L’appropriation d’énergie sous forme de dignité humaine

Les modes d’appropriation d’énergie vont du déni d’un salut, d’un sourire, de l’attention accordée, de la réponse à une question, de la reconnaissance d’un mérite, jusqu’à la violence psychologique et à la privation de la liberté de penser, voire de vivre. L’exemple le plus banal est celui du salut, décrit entre autres dans la courte nouvelle de Mario Corte, Le gérant.

Combien de fois nous est-il arrivé, que rencontrant une personne que nous connaissons vaguement, mais qui se souvient sans aucun doute de nous, nous la saluions et ne recevions en échange qu’un silence profond?
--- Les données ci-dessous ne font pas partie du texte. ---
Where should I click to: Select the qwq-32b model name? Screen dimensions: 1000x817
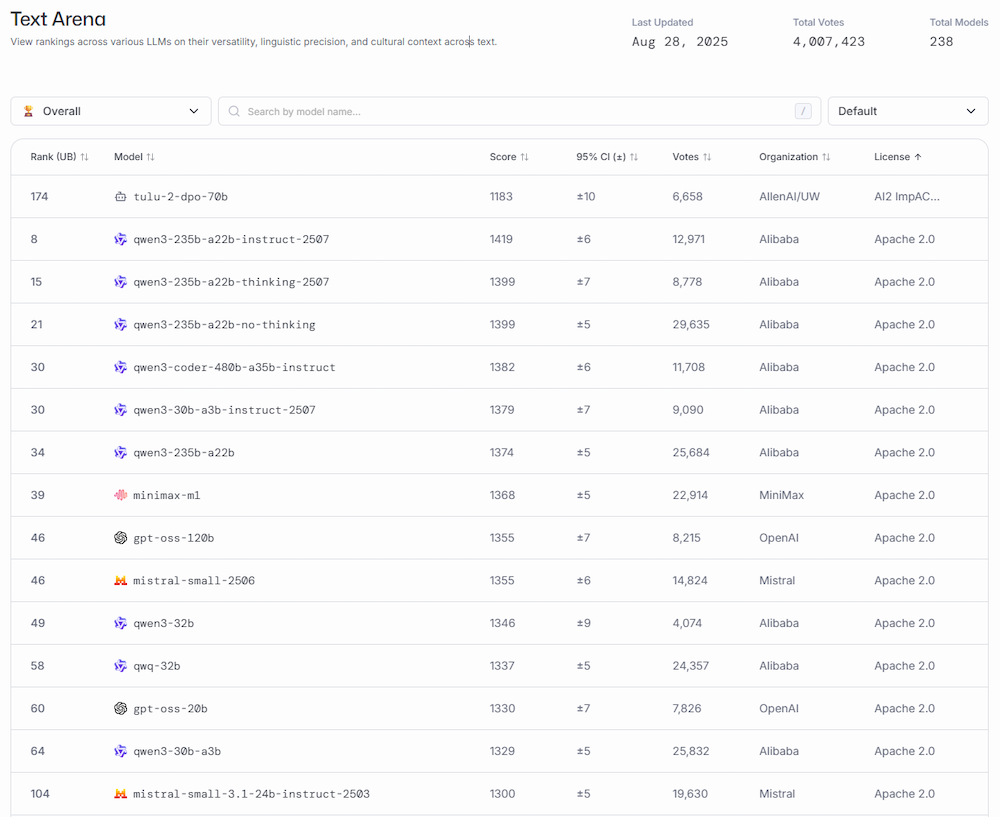tap(157, 666)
La sensation qu’il est en train de se passer quelque chose d’étrange nous saisit immédiatement, quelque chose comme une variation imperceptible de l’atmosphère, un très léger malaise suivi d’un sentiment déplaisant. Tout s’est déjà produit. L’énergie s’en est déjà allée, le Vampire a eu sa "dose". Comment cela a-t-il pu se produire, ainsi, en une seconde? Comme la piqûre d’un moustique: une seconde et le sang est parti. L’explication est simple: cette personne, l’espace d’un instant, nous a privés de notre dignité humaine. Elle a décidé que les lois de l’éducation la plus élémentaire pouvaient être bafouées et s’est nourrie de la goutte de sang issue de cette petite blessure faite à notre dignité.

Et malheureusement la privation de dignité fonctionne systématiquement, parce que c’est une donnée objective, un fait. Le Vampire est très puissant parce qu’il a compris ce mécanisme: il suffit de nier aux hommes leur dignité pour assurer son alimentation en énergie. En effet, la victime n’a aucun moyen d’éviter le "vol". Dans le futur, évidemment, elle pourra choisir de ne plus saluer cette personne, mais le Vampire s’y attendra: il acceptera comme un don imprévu un nouveau salut éventuel (auquel, naturellement, il ne répondra pas), mais il ne souffrira certainement pas si cela n’advient pas. C’est un piège lâche que celui qu’il tend, qui doit fonctionner, qui ne doit pas laisser de salut à celui qui a été gentil avec lui. Et pour que cela se produise, il suffit d’une seule fois.

En la circonstance, la victime, à part méditer sur une future contre-négation de salut, a des possibilités bien réduites d’obtenir "réparation" des dommages subis. Ou elle s’en tiendra à accepter avec soumission ce qui s’est produit, ou elle réagira avec supériorité, en pensant: "Mais tu sais ce qu’il m’importe, à moi, le salut de celui-là!", en d’autres termes elle entrera dans la logique du Vampire, dans laquelle les hommes ne sont pas égaux: ou l’un des deux se sent supérieur à l’autre et l’autre l’accepte, ou tous deux se sentent supérieurs et se méprisent l’un l’autre. Voilà le règne du Vampire.

Naturellement, nous avons eu recours à un exemple bien particulier, qui ne met même pas en jeu une véritable persécution vampirique, et où la victime est l’objet d’une action presque inoffensive. Un piqûre de moustique, justement. Mais à partir de là pourra être mise en œuvre une vaste et douloureuse opération d’agressions, parmi lesquelles nous vivons chaque jour.

Le déni de dignité - un thème présent dans toutes les nouvelles de Mario Corte et sur lequel nous retournerons à plusieurs reprises -, justement en ce qu’il retranche notre prochain dans une position d’humiliation subie ou de supériorité contrainte, est un petit crime contre l’humanité et contre l’unique vérité, religieuse ou laïque, qui existe sur terre: vérité selon laquelle les hommes sont tous égaux.